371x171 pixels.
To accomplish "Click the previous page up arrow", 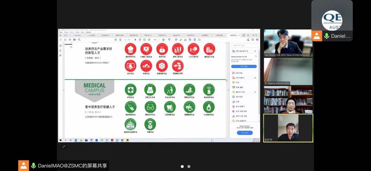I will 115,40.
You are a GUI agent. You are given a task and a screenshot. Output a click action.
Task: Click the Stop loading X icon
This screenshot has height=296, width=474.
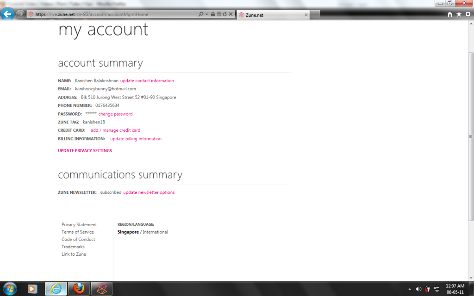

|---|

Job: Rewrite the stretch from the line containing "You are a GUI" through the end of the entries, putting "screen capture" in place of "screenshot" and changing nothing else. Leave the pictures out of your answer.

Solution:
You are a GUI agent. You are given a task and a screen capture. Output a click action.
Task: Click the Stop loading X icon
This screen capture has height=296, width=474.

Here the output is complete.